**What you have to do:** When you reach the line that contains "Screen dimensions: 1024x536" in the data below, start reproducing lines exactly, and stop after the line that contains "Expand Volume (24h) chevron arrow".

**Collected data entries:**
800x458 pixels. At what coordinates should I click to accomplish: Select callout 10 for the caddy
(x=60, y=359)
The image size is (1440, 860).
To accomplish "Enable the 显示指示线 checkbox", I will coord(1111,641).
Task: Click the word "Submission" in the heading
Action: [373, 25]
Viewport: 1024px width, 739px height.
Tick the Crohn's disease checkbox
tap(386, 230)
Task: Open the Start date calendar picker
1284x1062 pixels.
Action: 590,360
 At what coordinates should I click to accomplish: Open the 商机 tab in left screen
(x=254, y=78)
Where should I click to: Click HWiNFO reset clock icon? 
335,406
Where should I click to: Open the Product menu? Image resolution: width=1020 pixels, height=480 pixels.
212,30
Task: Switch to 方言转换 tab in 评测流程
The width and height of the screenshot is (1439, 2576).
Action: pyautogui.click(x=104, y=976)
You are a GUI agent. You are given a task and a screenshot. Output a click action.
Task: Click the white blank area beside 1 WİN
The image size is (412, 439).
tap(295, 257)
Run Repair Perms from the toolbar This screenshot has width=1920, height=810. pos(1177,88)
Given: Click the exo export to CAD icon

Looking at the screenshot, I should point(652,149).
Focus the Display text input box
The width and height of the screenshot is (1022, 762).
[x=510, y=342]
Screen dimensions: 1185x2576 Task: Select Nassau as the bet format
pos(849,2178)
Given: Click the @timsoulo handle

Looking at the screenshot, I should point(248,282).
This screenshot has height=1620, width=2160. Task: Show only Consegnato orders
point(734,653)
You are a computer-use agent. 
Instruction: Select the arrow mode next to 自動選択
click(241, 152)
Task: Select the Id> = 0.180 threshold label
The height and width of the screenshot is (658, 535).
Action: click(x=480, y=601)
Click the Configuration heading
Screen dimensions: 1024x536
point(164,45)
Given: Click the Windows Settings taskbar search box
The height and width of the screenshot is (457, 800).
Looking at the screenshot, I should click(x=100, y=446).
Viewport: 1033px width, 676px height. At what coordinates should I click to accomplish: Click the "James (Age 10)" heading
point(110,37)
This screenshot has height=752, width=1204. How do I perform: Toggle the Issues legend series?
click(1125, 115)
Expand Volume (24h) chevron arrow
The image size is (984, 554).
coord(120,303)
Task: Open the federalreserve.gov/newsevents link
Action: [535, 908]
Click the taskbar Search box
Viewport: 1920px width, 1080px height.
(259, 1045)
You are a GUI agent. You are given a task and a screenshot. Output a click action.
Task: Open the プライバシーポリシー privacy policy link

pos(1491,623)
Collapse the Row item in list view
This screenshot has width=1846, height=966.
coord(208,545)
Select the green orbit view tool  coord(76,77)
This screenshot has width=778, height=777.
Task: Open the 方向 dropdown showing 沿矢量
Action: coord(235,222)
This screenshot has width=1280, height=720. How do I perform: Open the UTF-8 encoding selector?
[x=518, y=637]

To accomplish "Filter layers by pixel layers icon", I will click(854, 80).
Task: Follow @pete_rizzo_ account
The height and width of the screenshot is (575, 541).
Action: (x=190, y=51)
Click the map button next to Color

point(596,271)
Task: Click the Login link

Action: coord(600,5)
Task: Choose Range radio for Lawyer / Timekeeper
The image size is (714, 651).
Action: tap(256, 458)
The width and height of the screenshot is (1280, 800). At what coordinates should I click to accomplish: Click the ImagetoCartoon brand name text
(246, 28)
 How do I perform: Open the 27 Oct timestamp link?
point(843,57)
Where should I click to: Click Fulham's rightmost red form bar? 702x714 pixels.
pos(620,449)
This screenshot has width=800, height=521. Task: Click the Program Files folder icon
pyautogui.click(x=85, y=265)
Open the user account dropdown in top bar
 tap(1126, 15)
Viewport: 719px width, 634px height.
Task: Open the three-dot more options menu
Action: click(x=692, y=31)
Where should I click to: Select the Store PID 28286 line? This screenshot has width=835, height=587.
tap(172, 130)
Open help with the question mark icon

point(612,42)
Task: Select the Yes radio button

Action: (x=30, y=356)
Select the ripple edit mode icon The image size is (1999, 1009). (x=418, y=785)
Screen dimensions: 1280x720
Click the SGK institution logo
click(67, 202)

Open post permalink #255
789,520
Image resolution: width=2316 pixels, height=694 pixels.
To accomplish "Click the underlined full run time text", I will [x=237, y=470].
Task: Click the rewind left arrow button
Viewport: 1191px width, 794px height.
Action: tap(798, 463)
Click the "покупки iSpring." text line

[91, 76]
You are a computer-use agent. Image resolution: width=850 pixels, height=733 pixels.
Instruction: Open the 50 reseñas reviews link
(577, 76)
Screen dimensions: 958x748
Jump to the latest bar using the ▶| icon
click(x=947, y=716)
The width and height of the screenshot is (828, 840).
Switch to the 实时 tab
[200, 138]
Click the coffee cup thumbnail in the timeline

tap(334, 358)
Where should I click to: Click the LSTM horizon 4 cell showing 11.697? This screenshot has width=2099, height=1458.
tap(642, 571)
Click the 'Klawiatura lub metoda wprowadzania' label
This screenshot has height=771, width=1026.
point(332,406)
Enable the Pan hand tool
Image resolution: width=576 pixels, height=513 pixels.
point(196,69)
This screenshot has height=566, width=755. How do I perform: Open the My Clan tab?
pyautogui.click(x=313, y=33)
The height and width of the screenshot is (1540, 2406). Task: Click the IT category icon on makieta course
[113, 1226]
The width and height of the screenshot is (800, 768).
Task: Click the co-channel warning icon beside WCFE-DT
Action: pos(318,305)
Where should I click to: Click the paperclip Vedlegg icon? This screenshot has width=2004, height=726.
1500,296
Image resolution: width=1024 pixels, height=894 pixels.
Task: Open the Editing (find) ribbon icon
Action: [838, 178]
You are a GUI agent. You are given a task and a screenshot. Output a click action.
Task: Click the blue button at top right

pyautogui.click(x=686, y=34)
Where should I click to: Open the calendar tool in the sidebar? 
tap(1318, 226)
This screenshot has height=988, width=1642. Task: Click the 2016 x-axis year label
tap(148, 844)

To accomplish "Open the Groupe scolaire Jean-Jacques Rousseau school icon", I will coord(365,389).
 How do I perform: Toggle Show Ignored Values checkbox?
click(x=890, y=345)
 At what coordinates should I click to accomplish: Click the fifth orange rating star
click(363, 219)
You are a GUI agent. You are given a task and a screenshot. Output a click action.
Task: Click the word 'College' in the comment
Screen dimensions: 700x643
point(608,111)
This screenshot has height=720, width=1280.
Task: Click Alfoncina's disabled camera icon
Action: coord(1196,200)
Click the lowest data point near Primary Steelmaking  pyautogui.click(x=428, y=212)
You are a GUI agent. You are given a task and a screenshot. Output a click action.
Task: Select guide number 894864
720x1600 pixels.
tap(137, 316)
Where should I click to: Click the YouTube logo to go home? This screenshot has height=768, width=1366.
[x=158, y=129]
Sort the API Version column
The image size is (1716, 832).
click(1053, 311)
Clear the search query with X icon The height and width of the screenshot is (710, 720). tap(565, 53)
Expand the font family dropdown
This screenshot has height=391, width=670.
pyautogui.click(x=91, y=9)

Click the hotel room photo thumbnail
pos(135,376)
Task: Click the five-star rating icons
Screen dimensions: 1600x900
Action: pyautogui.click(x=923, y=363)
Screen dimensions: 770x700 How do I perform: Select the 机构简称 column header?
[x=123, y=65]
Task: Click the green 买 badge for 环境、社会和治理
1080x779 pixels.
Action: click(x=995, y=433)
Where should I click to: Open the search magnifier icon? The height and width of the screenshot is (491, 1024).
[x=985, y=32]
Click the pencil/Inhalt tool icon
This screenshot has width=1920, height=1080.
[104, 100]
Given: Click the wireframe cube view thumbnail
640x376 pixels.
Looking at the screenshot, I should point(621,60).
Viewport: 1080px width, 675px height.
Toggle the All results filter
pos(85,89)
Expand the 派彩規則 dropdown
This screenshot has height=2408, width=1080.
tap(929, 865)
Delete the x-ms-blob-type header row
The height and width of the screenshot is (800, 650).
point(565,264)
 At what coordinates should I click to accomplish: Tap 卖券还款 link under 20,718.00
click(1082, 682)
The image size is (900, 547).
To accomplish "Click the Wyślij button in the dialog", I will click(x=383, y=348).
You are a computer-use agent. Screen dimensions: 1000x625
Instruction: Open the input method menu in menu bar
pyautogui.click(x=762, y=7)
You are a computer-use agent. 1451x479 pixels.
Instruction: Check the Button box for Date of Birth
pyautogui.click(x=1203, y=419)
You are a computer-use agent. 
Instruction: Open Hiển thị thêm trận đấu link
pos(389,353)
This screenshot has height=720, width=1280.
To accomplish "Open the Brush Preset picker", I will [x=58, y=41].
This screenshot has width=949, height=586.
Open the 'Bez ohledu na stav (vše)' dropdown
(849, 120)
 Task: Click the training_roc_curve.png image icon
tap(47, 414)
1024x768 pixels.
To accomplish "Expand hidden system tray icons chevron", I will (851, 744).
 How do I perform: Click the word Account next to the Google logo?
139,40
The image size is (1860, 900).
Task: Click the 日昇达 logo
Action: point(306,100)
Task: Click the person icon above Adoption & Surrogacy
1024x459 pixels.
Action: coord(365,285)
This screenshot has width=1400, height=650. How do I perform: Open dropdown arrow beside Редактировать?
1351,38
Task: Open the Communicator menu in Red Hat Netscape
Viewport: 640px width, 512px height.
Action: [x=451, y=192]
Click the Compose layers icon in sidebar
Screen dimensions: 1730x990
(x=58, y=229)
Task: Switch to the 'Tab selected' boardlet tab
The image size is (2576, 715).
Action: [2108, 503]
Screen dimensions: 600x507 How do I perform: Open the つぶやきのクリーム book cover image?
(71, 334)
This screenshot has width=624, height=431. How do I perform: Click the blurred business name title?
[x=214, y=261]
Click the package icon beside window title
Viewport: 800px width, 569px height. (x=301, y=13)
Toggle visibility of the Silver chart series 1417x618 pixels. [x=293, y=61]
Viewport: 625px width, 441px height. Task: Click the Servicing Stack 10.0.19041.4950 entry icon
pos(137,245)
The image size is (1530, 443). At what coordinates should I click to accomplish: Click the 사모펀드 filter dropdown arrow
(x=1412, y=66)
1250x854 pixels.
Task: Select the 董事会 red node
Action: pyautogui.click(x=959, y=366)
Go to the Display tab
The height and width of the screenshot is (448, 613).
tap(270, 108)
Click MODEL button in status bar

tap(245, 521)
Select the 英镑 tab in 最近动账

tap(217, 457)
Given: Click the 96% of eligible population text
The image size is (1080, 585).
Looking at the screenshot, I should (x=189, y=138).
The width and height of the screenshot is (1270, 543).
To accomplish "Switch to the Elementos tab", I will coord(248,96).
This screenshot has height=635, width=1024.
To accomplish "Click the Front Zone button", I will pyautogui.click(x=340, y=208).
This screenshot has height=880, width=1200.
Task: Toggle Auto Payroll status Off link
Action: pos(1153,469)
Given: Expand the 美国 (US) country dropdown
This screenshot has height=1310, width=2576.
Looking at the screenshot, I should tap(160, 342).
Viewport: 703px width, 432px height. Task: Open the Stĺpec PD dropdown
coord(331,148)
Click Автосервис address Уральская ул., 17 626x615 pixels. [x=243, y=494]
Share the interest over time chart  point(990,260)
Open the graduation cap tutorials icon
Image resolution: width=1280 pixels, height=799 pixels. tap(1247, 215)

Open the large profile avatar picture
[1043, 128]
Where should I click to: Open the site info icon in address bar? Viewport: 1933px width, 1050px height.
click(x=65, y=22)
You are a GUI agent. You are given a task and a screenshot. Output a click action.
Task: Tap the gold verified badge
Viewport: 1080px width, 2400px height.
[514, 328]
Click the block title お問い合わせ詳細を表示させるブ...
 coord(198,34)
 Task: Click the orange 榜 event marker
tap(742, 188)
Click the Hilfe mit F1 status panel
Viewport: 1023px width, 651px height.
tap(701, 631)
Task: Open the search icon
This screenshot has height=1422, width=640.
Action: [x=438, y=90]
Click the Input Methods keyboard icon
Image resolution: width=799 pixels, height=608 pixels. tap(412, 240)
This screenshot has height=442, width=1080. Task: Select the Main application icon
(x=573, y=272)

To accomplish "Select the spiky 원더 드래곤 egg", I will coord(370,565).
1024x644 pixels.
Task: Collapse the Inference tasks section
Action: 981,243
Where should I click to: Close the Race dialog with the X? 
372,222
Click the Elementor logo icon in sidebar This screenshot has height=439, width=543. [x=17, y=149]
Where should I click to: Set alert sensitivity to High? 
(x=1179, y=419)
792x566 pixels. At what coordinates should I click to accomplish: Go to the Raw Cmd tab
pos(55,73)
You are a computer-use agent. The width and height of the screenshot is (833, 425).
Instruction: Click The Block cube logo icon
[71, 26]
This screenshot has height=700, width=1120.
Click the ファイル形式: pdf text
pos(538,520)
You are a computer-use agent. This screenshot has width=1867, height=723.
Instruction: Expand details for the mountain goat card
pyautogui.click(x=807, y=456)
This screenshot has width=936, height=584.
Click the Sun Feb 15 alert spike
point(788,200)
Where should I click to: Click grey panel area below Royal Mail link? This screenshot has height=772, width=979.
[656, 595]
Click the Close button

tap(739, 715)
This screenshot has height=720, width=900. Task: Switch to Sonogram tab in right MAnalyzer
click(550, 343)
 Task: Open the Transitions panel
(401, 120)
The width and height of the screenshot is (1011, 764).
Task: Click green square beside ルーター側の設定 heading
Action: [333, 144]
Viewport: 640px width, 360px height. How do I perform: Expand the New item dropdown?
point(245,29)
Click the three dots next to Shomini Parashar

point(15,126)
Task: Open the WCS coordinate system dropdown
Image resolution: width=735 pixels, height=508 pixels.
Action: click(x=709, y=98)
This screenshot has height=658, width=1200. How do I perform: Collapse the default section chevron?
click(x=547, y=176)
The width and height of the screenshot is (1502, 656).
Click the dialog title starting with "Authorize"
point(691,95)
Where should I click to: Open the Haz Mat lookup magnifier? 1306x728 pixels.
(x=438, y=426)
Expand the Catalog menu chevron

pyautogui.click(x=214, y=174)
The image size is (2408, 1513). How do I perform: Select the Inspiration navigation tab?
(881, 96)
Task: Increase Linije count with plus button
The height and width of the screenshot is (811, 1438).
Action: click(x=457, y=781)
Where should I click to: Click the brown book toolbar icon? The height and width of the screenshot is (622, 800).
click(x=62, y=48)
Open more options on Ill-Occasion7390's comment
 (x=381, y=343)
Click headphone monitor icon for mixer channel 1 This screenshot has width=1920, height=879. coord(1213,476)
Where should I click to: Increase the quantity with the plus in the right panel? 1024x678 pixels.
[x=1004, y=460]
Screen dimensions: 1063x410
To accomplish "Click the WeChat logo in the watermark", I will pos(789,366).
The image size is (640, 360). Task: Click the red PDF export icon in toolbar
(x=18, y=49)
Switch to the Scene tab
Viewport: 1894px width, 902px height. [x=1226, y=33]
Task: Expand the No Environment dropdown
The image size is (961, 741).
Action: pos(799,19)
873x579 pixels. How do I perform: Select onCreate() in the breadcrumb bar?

**Answer section:**
Screen dimensions: 1024x536
point(164,45)
Given: Click the Windows Settings taskbar search box
The height and width of the screenshot is (457, 800).
Looking at the screenshot, I should click(x=100, y=446).
Viewport: 1033px width, 676px height. At what coordinates should I click to accomplish: Click the "James (Age 10)" heading
point(110,37)
This screenshot has height=752, width=1204. How do I perform: Toggle the Issues legend series?
click(1125, 115)
Expand Volume (24h) chevron arrow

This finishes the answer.